Cliches 5, 6, 7, 8, 9, 10: Argentinians are obsessed with meat, they all have therapists, every second woman has fake tits, anal sex is the standard position, there's a kosher McDonald's, the male genital waxing industry is booming
All wrong bar the last two. More proof that truth is stranger than journalism.
Ok, enough kvetching already. Most of the above gripes relate to how Buenos Aires and its hotel sector are represented in the media; the hotels themselves, with a few exceptions, we love. In the next nine nail-biting episodes you'll find comment and analysis on old luxury mansions, new trendsetting pleasuredomes, bargain boutiques, kitsch curios, classic (i.e. ugly) 1970s throwbacks, gay raunchpads, hedonistic hostels, hotels they forgot to tear down, hotels they never got round to finishing, hotels still on the drawing board. This series will be subjective, biased, prejudiced and scintillating. Feel free to respond in kind.
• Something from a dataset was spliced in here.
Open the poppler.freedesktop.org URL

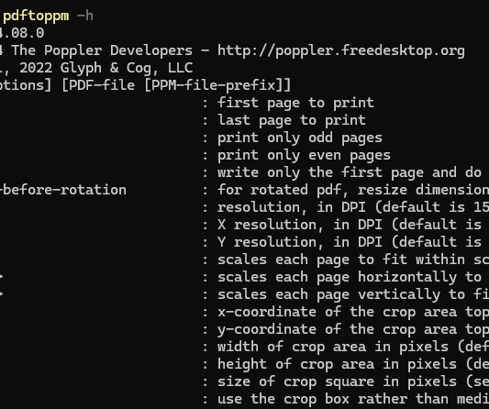(341, 50)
A short but incredibly helpful sort of glossary
Porteños the inhabitants of Buenos Aires
parrilla steakhouse
barrio neighborhood
Microcentro Downtown BA: deranged during the day, dead at night; corporate hotels, classic buildings, most likely place to get hit by a bus.
San Telmo BA's old town, with cobblestoned streets, and 19th-century mansions currently being sliced and diced into loft apartments, hostels and boutique hotels. Has rodent issues.
Recoleta Posh, Parisian, cheap Ralph Lauren and Louis Vuitton outlets, old-school luxury hotels and mansions, famous cemetery, a bit dull and staid if you're under 70.
Palermo Confusingly split into a gazillion sub-barrios. Palermo Viejo (itself split unofficially into Palermo Soho and Palermo Hollywood) is the city's hippest neighbourhood, a consumer playground of small shops, lovely boutique hotels and decent restaurants. We'll be talking about it a lot.